From the listing below, set down exactly the lines between the one holding "DazeStack Cloudflare Manager (75, 824)" and the one holding "Explore Case Study", inclusive. No other line is wanted.

> _Data provided_
----
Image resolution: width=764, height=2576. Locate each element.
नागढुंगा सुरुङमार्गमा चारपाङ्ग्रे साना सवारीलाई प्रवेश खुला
----
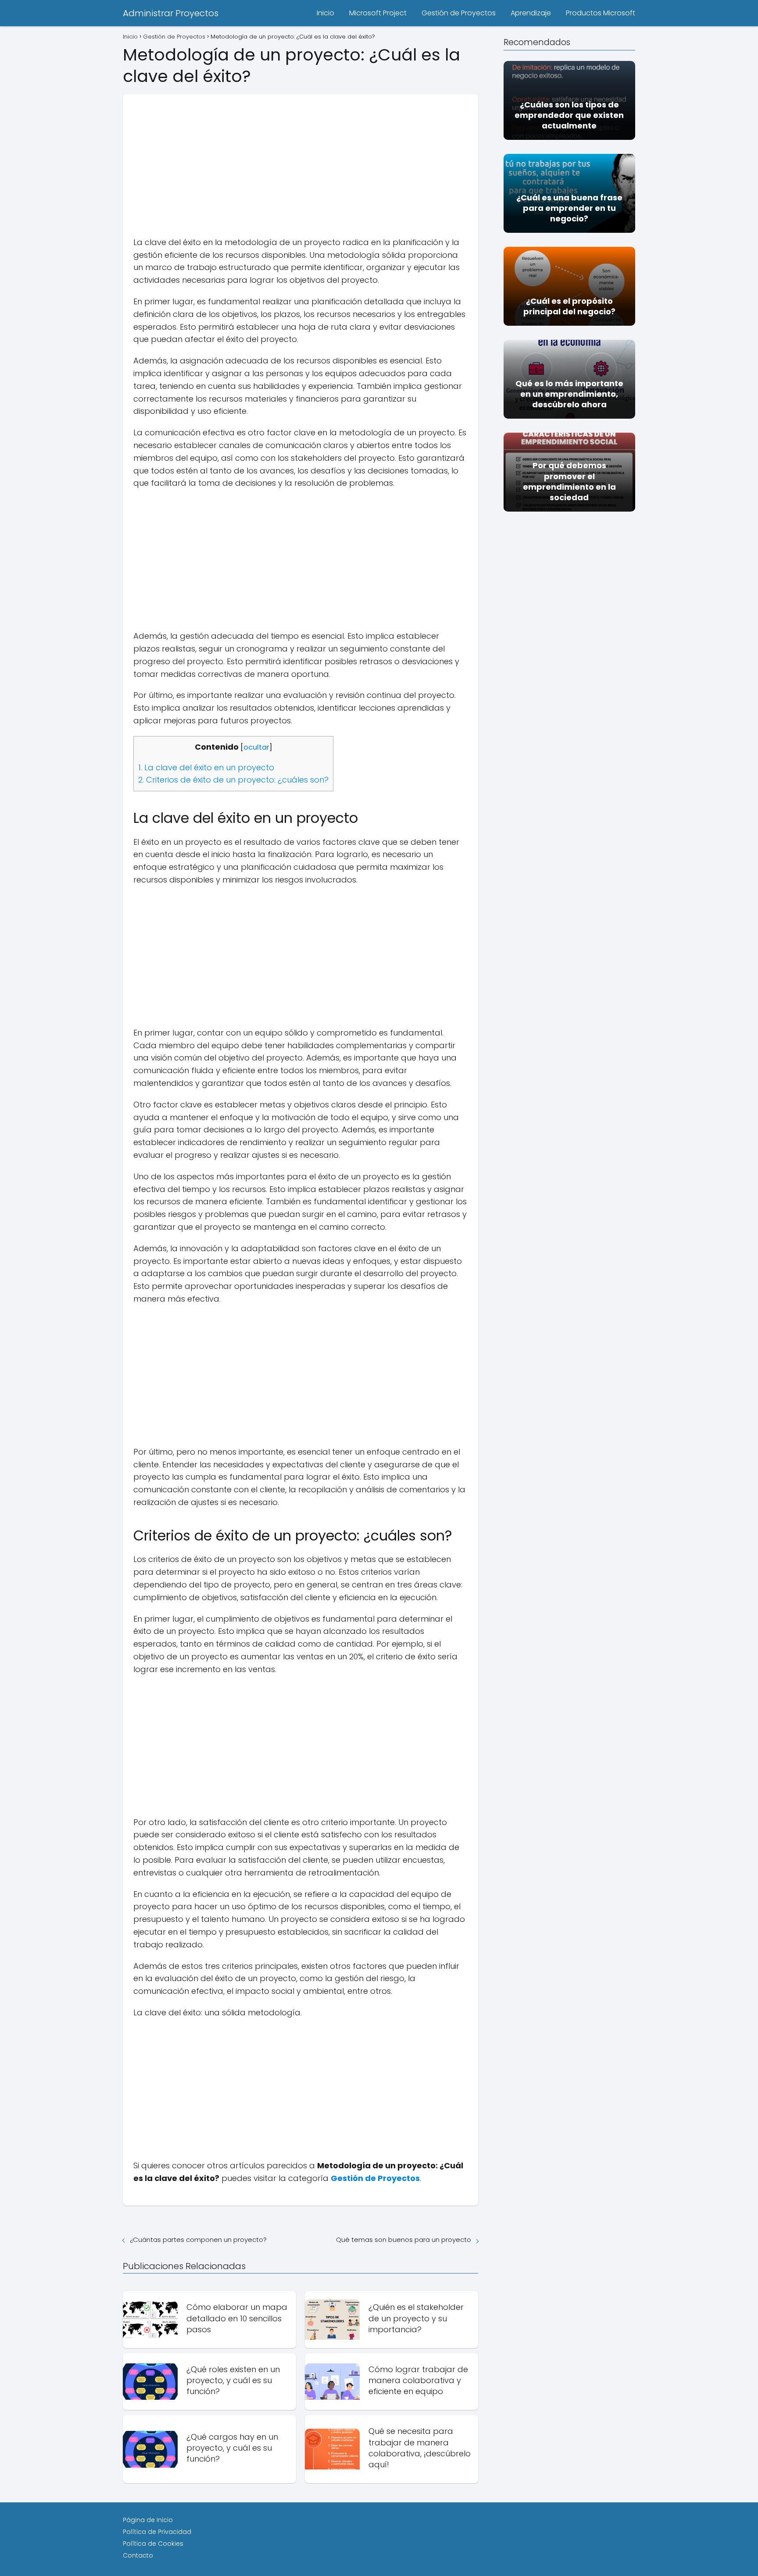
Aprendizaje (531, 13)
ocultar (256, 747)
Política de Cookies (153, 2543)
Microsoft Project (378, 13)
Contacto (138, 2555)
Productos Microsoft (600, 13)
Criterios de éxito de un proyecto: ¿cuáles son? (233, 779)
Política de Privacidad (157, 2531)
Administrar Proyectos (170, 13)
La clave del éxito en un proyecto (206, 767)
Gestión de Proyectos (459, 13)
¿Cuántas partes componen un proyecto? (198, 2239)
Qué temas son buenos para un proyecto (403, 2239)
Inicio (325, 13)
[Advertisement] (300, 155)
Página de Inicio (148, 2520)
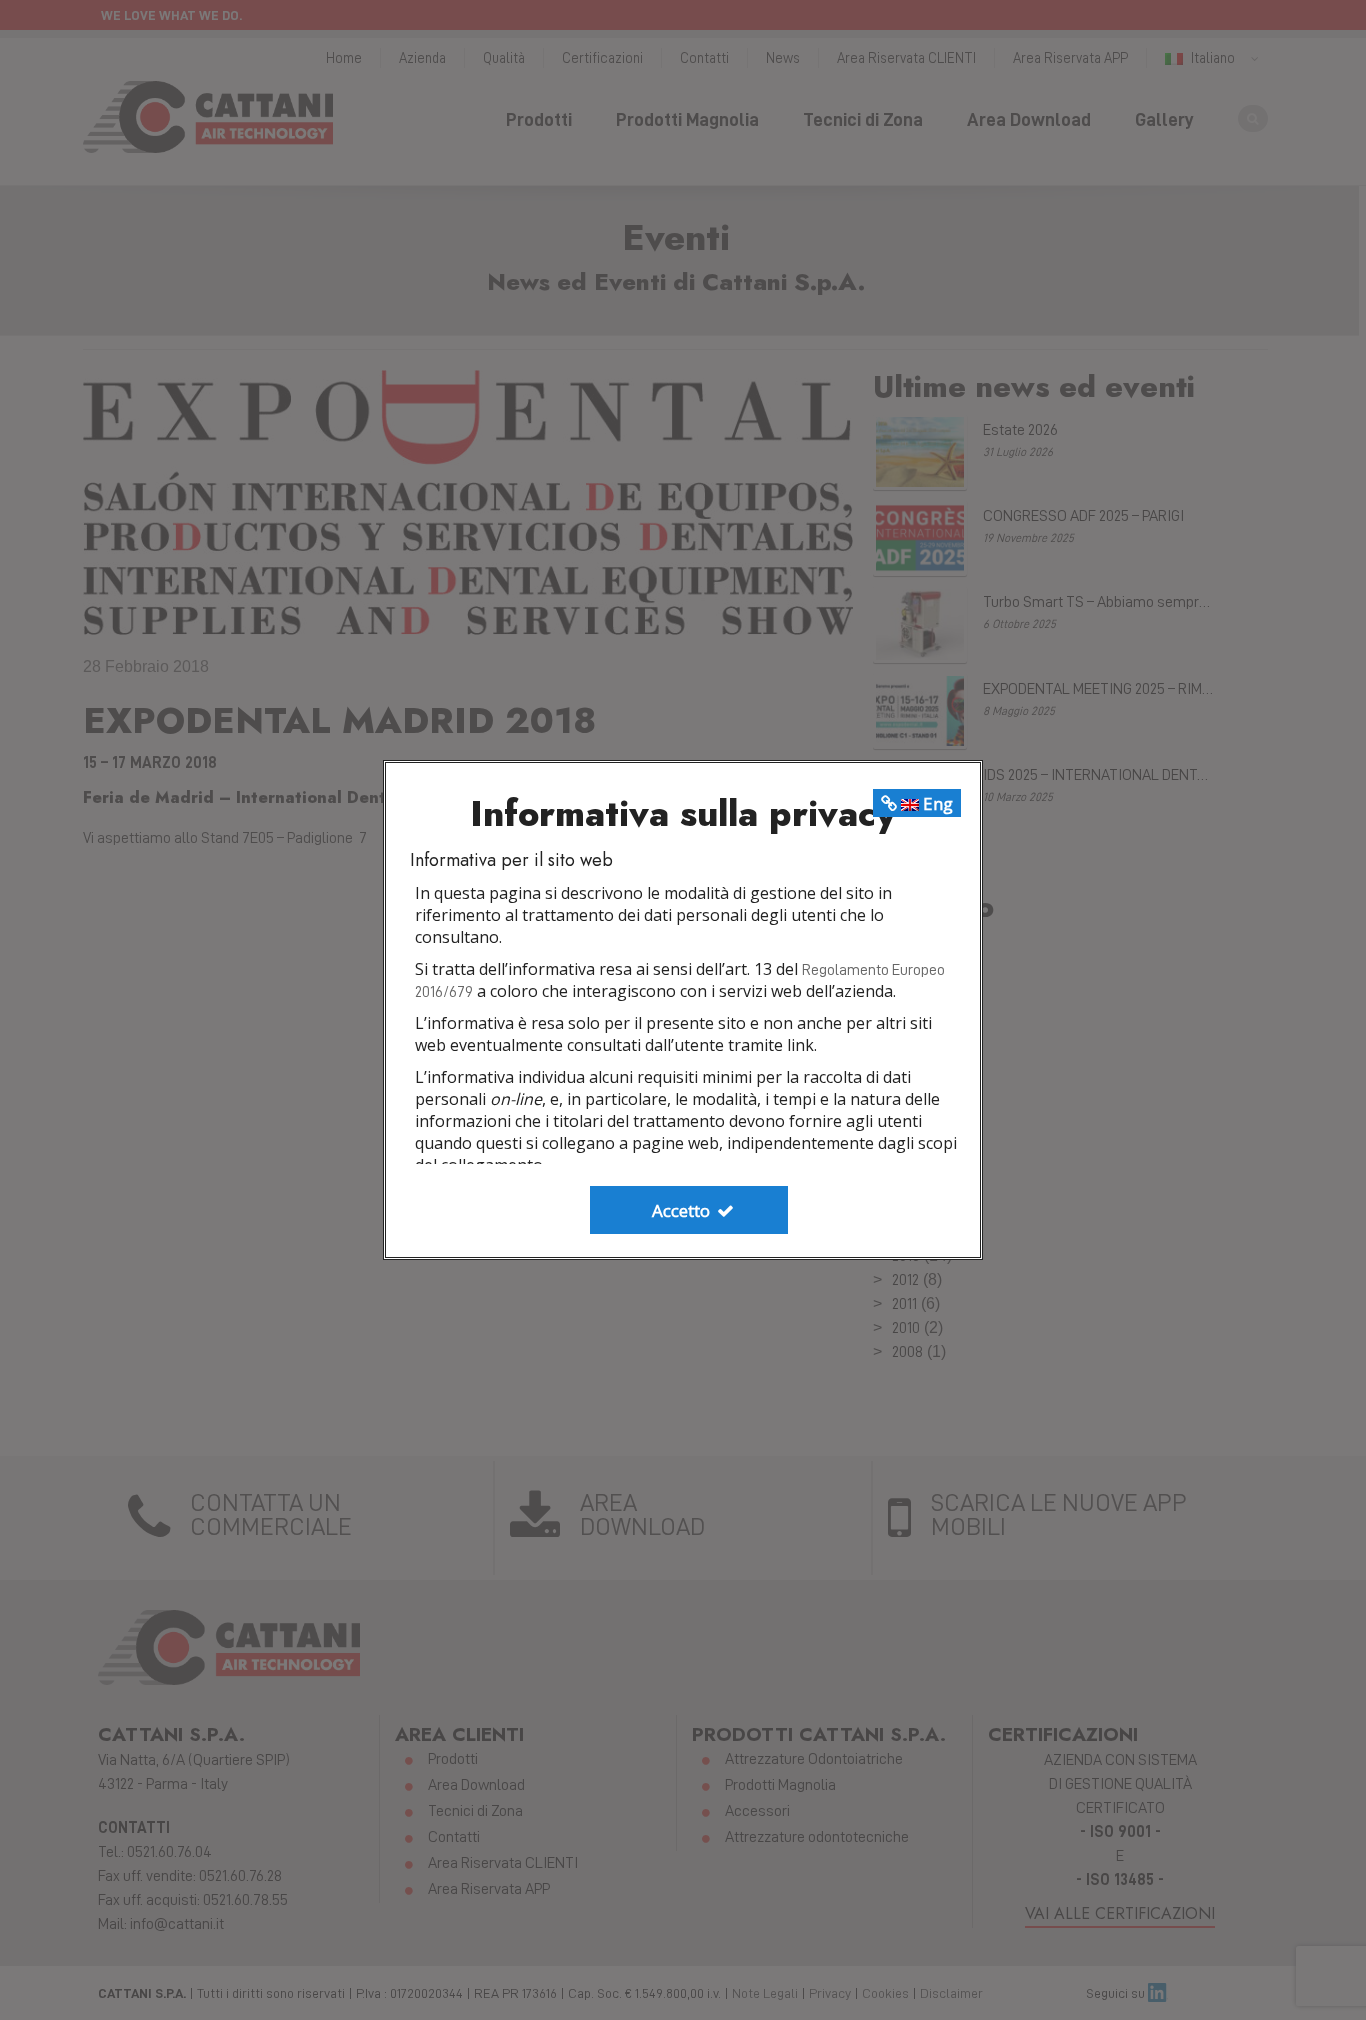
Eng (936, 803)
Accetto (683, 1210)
----
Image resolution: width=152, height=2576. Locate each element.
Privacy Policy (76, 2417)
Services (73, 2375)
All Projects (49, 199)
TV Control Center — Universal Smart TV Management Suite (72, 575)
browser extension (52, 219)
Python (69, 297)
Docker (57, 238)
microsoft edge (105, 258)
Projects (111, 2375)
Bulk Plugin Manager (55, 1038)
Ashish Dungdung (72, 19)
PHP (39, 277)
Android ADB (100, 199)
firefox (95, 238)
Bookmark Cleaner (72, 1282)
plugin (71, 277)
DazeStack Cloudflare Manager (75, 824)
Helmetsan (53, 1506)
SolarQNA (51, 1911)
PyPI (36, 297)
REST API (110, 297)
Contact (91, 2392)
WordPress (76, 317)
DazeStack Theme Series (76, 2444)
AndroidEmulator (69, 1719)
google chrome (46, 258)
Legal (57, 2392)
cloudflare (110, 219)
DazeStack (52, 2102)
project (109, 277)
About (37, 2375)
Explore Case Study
----
> _Exercise response_
DazeStack Cloudflare Manager (75, 824)
Helmetsan (53, 1506)
SolarQNA (51, 1911)
PyPI (36, 297)
REST API (110, 297)
Contact (91, 2392)
WordPress (76, 317)
DazeStack Theme Series (76, 2444)
AndroidEmulator (69, 1719)
google chrome (46, 258)
Legal (57, 2392)
cloudflare (110, 219)
DazeStack (52, 2102)
project (109, 277)
About (37, 2375)
Explore Case Study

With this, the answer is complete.